Source material below:

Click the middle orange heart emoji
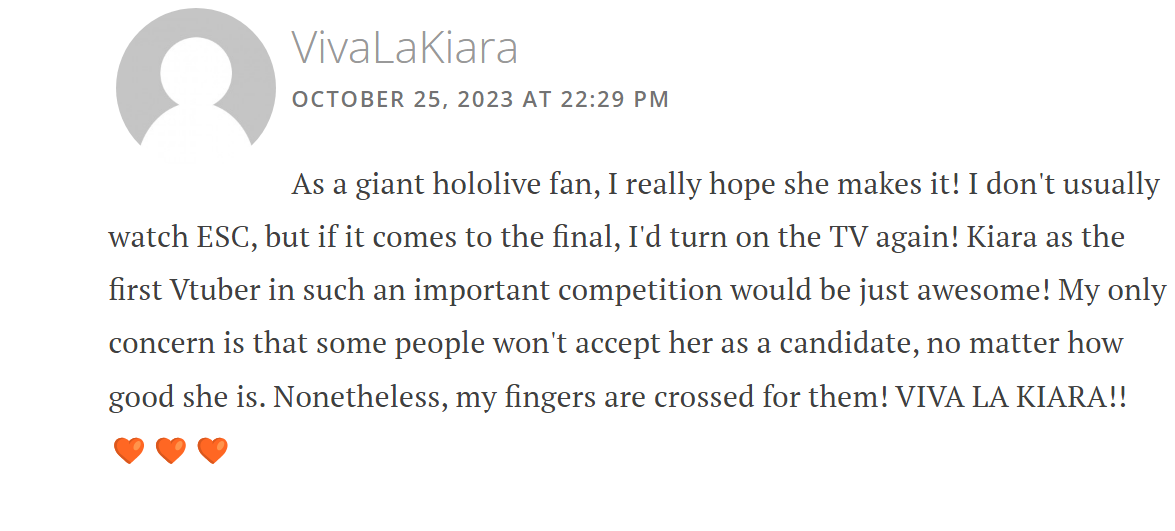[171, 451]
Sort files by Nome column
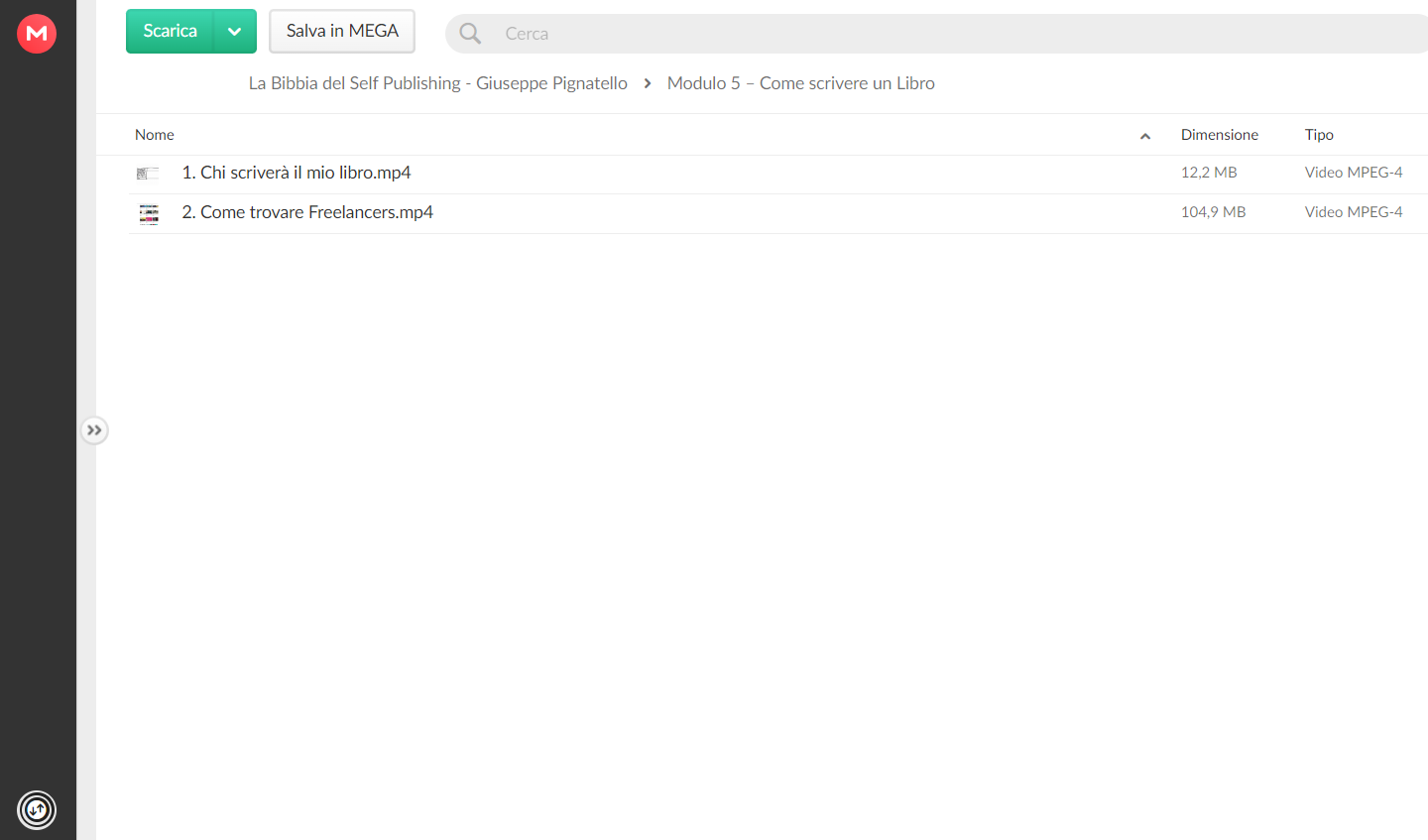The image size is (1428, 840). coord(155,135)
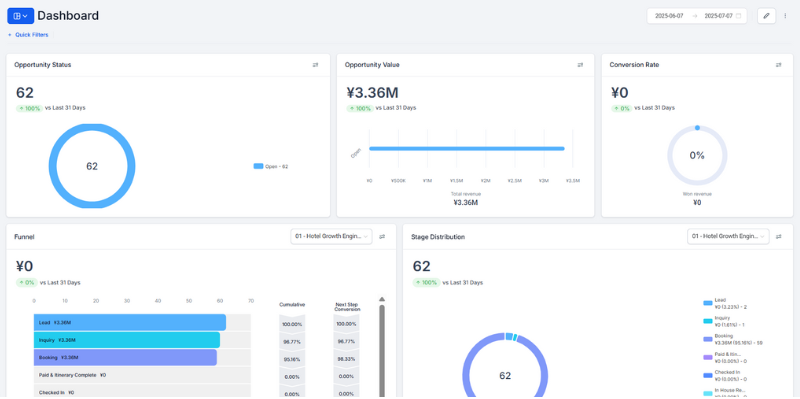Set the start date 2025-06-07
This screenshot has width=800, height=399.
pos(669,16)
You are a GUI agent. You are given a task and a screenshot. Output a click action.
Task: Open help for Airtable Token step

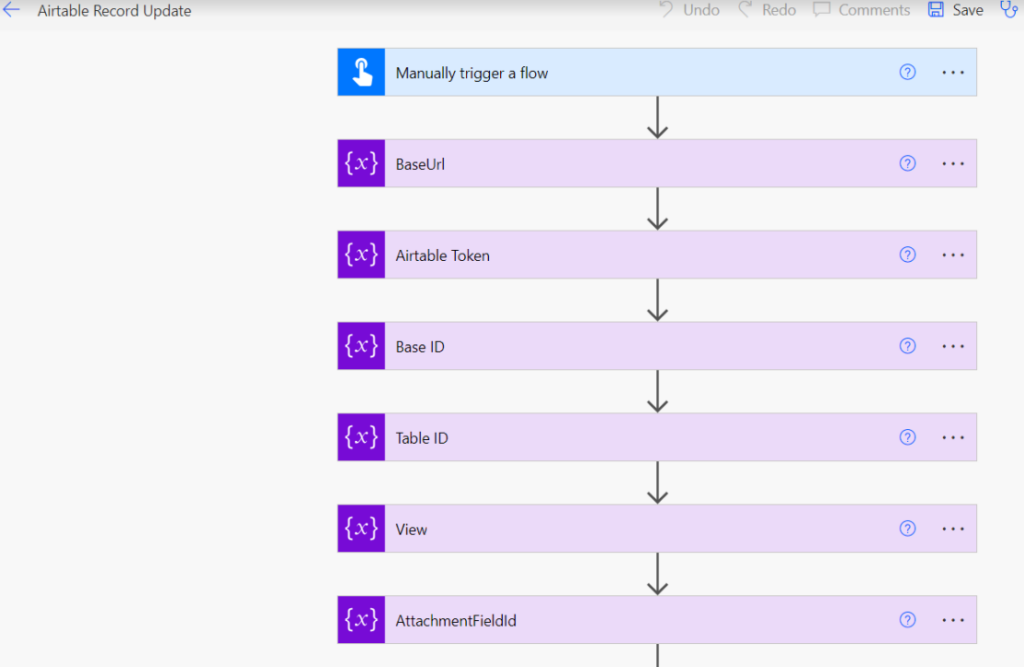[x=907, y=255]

End of Source material.

Directions for this task:
Verbatim, write out the line containing "You are a GUI" and all later lines through the end of the records, leaving every picture out.

Solution to this task:
You are a GUI agent. You are given a task and a screenshot. Output a click action.
Task: Open help for Airtable Token step

[x=907, y=255]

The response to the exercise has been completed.